Source data:

________________

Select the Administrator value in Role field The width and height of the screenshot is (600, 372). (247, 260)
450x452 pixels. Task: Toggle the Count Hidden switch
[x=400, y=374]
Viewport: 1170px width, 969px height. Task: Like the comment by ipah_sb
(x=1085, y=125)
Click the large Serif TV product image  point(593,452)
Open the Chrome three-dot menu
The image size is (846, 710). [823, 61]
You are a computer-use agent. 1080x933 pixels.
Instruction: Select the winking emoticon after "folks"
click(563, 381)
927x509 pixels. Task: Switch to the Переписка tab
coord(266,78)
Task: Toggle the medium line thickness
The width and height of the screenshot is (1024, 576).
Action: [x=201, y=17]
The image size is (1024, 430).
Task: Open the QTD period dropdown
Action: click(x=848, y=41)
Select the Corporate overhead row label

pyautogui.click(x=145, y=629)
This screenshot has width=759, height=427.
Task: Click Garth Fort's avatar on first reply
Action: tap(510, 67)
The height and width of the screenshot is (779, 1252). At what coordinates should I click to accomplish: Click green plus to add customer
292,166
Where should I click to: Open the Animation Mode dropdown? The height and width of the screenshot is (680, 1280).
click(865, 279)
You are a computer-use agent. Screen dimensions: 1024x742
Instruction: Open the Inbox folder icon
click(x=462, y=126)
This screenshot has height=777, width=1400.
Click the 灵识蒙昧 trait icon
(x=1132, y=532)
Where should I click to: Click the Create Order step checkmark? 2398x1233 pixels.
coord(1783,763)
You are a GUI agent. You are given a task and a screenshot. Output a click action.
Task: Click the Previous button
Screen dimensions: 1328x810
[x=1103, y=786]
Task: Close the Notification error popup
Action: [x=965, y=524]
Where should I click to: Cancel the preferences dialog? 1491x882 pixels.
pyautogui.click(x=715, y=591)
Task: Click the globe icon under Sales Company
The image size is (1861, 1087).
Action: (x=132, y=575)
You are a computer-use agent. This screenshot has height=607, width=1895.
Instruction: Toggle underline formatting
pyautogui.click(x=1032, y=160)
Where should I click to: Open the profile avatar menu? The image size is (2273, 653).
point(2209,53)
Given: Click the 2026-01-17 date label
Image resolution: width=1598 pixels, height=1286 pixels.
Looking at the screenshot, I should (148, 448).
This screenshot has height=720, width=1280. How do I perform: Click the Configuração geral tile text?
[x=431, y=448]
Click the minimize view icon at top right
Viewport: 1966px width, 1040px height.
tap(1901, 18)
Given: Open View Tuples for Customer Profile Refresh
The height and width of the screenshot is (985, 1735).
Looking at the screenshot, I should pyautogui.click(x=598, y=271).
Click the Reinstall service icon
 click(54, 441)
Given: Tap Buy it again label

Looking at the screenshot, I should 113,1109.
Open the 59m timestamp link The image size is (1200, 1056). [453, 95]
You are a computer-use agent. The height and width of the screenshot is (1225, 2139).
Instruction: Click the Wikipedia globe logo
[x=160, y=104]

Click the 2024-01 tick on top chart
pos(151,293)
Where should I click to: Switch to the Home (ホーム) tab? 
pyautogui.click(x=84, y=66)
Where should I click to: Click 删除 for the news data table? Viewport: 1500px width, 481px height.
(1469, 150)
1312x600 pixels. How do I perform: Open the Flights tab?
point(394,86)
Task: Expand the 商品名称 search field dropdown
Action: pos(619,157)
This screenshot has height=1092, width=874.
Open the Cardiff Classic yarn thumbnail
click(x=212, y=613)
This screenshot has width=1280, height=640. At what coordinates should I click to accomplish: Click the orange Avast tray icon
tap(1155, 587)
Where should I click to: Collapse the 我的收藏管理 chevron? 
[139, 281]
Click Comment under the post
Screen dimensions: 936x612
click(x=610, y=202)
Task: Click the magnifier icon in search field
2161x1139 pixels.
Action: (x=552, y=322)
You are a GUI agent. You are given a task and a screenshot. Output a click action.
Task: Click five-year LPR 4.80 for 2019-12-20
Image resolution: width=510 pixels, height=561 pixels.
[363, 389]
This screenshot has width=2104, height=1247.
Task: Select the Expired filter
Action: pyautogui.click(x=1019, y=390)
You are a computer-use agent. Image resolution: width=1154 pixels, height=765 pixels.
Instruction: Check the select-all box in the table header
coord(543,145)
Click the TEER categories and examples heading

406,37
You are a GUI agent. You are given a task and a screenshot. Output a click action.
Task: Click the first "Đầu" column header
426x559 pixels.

________________

WHAT NEEDS TO BE DONE: Pull out every row above, keeping each one word for word.

PROBLEM SOLUTION:
Select the Administrator value in Role field The width and height of the screenshot is (600, 372). (247, 260)
450x452 pixels. Task: Toggle the Count Hidden switch
[x=400, y=374]
Viewport: 1170px width, 969px height. Task: Like the comment by ipah_sb
(x=1085, y=125)
Click the large Serif TV product image  point(593,452)
Open the Chrome three-dot menu
The image size is (846, 710). [823, 61]
You are a computer-use agent. 1080x933 pixels.
Instruction: Select the winking emoticon after "folks"
click(563, 381)
927x509 pixels. Task: Switch to the Переписка tab
coord(266,78)
Task: Toggle the medium line thickness
The width and height of the screenshot is (1024, 576).
Action: [x=201, y=17]
The image size is (1024, 430).
Task: Open the QTD period dropdown
Action: click(x=848, y=41)
Select the Corporate overhead row label

pyautogui.click(x=145, y=629)
This screenshot has width=759, height=427.
Task: Click Garth Fort's avatar on first reply
Action: tap(510, 67)
The height and width of the screenshot is (779, 1252). At what coordinates should I click to accomplish: Click green plus to add customer
292,166
Where should I click to: Open the Animation Mode dropdown? The height and width of the screenshot is (680, 1280).
click(865, 279)
You are a computer-use agent. Screen dimensions: 1024x742
Instruction: Open the Inbox folder icon
click(x=462, y=126)
This screenshot has height=777, width=1400.
Click the 灵识蒙昧 trait icon
(x=1132, y=532)
Where should I click to: Click the Create Order step checkmark? 2398x1233 pixels.
coord(1783,763)
You are a GUI agent. You are given a task and a screenshot. Output a click action.
Task: Click the Previous button
Screen dimensions: 1328x810
[x=1103, y=786]
Task: Close the Notification error popup
Action: [x=965, y=524]
Where should I click to: Cancel the preferences dialog? 1491x882 pixels.
pyautogui.click(x=715, y=591)
Task: Click the globe icon under Sales Company
The image size is (1861, 1087).
Action: (x=132, y=575)
You are a computer-use agent. This screenshot has height=607, width=1895.
Instruction: Toggle underline formatting
pyautogui.click(x=1032, y=160)
Where should I click to: Open the profile avatar menu? The image size is (2273, 653).
point(2209,53)
Given: Click the 2026-01-17 date label
Image resolution: width=1598 pixels, height=1286 pixels.
Looking at the screenshot, I should (148, 448).
This screenshot has height=720, width=1280. How do I perform: Click the Configuração geral tile text?
[x=431, y=448]
Click the minimize view icon at top right
Viewport: 1966px width, 1040px height.
tap(1901, 18)
Given: Open View Tuples for Customer Profile Refresh
The height and width of the screenshot is (985, 1735).
Looking at the screenshot, I should pyautogui.click(x=598, y=271).
Click the Reinstall service icon
 click(54, 441)
Given: Tap Buy it again label

Looking at the screenshot, I should 113,1109.
Open the 59m timestamp link The image size is (1200, 1056). [453, 95]
You are a computer-use agent. The height and width of the screenshot is (1225, 2139).
Instruction: Click the Wikipedia globe logo
[x=160, y=104]

Click the 2024-01 tick on top chart
pos(151,293)
Where should I click to: Switch to the Home (ホーム) tab? 
pyautogui.click(x=84, y=66)
Where should I click to: Click 删除 for the news data table? Viewport: 1500px width, 481px height.
(1469, 150)
1312x600 pixels. How do I perform: Open the Flights tab?
point(394,86)
Task: Expand the 商品名称 search field dropdown
Action: pos(619,157)
This screenshot has height=1092, width=874.
Open the Cardiff Classic yarn thumbnail
click(x=212, y=613)
This screenshot has width=1280, height=640. At what coordinates should I click to accomplish: Click the orange Avast tray icon
tap(1155, 587)
Where should I click to: Collapse the 我的收藏管理 chevron? 
[139, 281]
Click Comment under the post
Screen dimensions: 936x612
click(x=610, y=202)
Task: Click the magnifier icon in search field
2161x1139 pixels.
Action: (x=552, y=322)
You are a GUI agent. You are given a task and a screenshot. Output a click action.
Task: Click five-year LPR 4.80 for 2019-12-20
Image resolution: width=510 pixels, height=561 pixels.
[363, 389]
This screenshot has width=2104, height=1247.
Task: Select the Expired filter
Action: pyautogui.click(x=1019, y=390)
You are a computer-use agent. Image resolution: width=1154 pixels, height=765 pixels.
Instruction: Check the select-all box in the table header
coord(543,145)
Click the TEER categories and examples heading

406,37
You are a GUI agent. You are given a task and a screenshot. Output a click action.
Task: Click the first "Đầu" column header
426x559 pixels.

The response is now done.